An Alibaba spokesperson told the FT it is “the industry leader in combating unfair and illicit practices” and that it never tolerates “malpractices by merchants on our marketplaces.” A JD.com spokesperson said its “commitment to quality products and service has always been a key differentiator for us in this market and we employ additional resources for major sales to keep that promise even during the busiest periods.”
The SAIC has been critical of Alibaba and other Chinese e-commerce ventures for the copious amount of counterfeits sold on their marketplaces. Despite Alibaba's ongoing assurances, the issue has continued unabated, with the U.S. Securities and Exchange Commission, the U.S. trade office and several brands keeping the heat on.
U.S. and European trade groups recently called on the U.S. trade representative to return Alibaba to its blacklist, due to what brands say has been ineffective processes and results when it comes to curtailing sales of fake goods and pirated content. Last year, Alibaba didn't make the list, but its online marketplaces Tmall and Taobao were singled out as needing to work harder to excise counterfeits. Brands continue to report that Alibaba Group’s enforcement program is too slow, difficult to use and lacks transparency.
Speaking in June at at Alibaba Group's first investor day conference, executive chairman and founder Jack Ma did himself no favors when he said many knock-offs available on the company’s marketplaces are of better quality than the authentic products they mimic. Ma nevertheless pledged the company would continue to crack down on sales of counterfeit goods across its platform.

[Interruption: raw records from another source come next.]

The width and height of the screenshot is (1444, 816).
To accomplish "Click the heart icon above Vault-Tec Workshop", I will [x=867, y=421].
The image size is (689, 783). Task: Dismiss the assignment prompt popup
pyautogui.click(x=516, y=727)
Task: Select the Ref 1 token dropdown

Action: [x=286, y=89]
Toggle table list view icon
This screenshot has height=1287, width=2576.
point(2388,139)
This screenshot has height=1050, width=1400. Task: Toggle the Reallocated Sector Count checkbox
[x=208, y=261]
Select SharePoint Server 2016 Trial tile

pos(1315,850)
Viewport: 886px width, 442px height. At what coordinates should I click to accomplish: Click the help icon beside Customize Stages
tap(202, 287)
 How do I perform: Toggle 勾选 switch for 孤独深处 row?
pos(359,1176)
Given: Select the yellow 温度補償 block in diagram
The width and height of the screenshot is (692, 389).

This year, Alibaba has stretched the blockbuster Singles Day sales event to include several weeks of promotions leading up to the Nov. 11 sale, which is expected to surpass even last year’s massive $14 billion in sales; that easily toppled its previous year's record of $9.3 billion. At a press conference in Hong Kong attended by dozens of representatives from global brands, including Macy’s, Costco, Metro, Watson’s, Swisse, Kanebo and eMart, Alibaba CEO Daniel Zhang called Singles Day “the global retail benchmark over the past seven years.”
But those massive sales included plenty of fakery, too, with reports of prices artificially raised ahead of the sale, resulting in fake discounts, and with counterfeit goods rampant.